Because the condition must initially be spread following contamination with the virus itself, it’s important to practice effective eye hygiene, including washing your hands after performing any bodily function and before inserting or removing your contact lenses. Likewise, keeping your contacts and other eyewear in a safe, clean place is also important to best avoid infection.
Herpetic Keratitis Treatment
Most outbreaks of herpetic keratitis will resolve themselves spontaneously within 3 weeks of infection, most treatment options involve minimizing damage to the eye and preventing scarring. Topical and oral therapy are most common, but some other forms of treatment may also be necessary depending on the extent of the infection.
One of the most common forms of treatment is the topical ganciclovir ophthalmic gel. This option is minimally damaging to the cornea, requires less frequent applications, and has a convenient gel formulation. Trifluridine solution and vidarabine ointment are also common topical treatments. In most cases, topical treatments see results in 2-5 days with complete resolution of the issue in 2 weeks.

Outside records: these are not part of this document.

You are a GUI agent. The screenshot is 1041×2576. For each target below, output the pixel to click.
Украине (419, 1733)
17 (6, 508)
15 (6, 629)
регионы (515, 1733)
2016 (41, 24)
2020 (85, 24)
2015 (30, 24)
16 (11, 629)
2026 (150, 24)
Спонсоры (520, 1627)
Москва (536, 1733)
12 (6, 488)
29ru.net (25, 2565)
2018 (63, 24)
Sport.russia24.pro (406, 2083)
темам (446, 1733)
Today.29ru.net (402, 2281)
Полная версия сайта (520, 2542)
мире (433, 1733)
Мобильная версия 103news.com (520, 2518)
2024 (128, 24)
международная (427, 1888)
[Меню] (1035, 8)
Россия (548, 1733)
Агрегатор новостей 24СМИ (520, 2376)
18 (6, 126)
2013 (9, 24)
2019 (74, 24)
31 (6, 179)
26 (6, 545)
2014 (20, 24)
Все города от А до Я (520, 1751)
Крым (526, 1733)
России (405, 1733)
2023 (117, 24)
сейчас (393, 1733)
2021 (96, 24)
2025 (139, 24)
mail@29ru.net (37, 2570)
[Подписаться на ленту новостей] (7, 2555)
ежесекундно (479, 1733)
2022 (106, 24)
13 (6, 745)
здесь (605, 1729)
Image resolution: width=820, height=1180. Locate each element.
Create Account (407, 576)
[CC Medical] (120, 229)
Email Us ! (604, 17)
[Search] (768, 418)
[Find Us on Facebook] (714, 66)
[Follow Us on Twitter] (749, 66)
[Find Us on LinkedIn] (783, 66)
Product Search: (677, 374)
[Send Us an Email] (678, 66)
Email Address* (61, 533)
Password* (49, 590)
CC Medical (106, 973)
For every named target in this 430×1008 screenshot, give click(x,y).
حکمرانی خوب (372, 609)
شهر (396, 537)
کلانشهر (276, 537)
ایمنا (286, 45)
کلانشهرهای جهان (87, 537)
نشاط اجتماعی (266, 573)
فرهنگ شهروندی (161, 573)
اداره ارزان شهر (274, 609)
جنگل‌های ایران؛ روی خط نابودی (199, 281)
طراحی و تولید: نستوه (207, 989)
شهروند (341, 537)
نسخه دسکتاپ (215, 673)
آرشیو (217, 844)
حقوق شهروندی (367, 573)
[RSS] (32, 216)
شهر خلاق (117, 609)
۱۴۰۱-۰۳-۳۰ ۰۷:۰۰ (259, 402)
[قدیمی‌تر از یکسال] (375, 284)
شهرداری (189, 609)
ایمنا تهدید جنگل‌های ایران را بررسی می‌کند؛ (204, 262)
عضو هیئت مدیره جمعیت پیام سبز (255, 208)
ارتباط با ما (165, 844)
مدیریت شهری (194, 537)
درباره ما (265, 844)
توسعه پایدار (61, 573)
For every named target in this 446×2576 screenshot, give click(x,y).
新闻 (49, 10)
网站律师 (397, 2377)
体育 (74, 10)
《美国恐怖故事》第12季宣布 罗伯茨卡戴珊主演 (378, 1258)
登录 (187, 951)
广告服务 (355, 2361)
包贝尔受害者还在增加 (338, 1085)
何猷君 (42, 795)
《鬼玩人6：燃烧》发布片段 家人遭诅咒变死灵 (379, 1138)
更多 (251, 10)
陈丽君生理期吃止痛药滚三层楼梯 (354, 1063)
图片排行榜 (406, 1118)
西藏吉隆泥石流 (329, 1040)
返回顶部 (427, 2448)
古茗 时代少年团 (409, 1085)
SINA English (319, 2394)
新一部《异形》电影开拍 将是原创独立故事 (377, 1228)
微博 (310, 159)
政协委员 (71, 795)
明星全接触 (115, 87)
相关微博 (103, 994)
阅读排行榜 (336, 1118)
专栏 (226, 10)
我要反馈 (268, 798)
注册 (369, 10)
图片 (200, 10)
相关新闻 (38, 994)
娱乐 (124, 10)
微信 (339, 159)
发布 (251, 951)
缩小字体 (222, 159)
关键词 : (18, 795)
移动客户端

Some doctors rely on oral therapy to treat this common infection. Oral acyclovir has been found as effective as topical antivirals for remedying the condition. It is also an advantageous option compared to topical methods, as it incurs no ocular toxicity. This treatment option is preferred specifically for patients with preexisting conditions as well as those who are immunocompromised and for pediatric patients.
Your doctor will work with you to determine the most effective form of treatment for you.
Herpetic keratitis is a relatively common and very treatable condition. The disease is caused by the common herpes virus and may infect the eyelid and surrounding areas. One major concern if left untreated is diminished vision. Most individuals respond well to topical or oral treatment and experience full recovery within 2-3 weeks of diagnosis. It is important, however, to seek doctor care for this condition to avoid any pervasive long-term issues.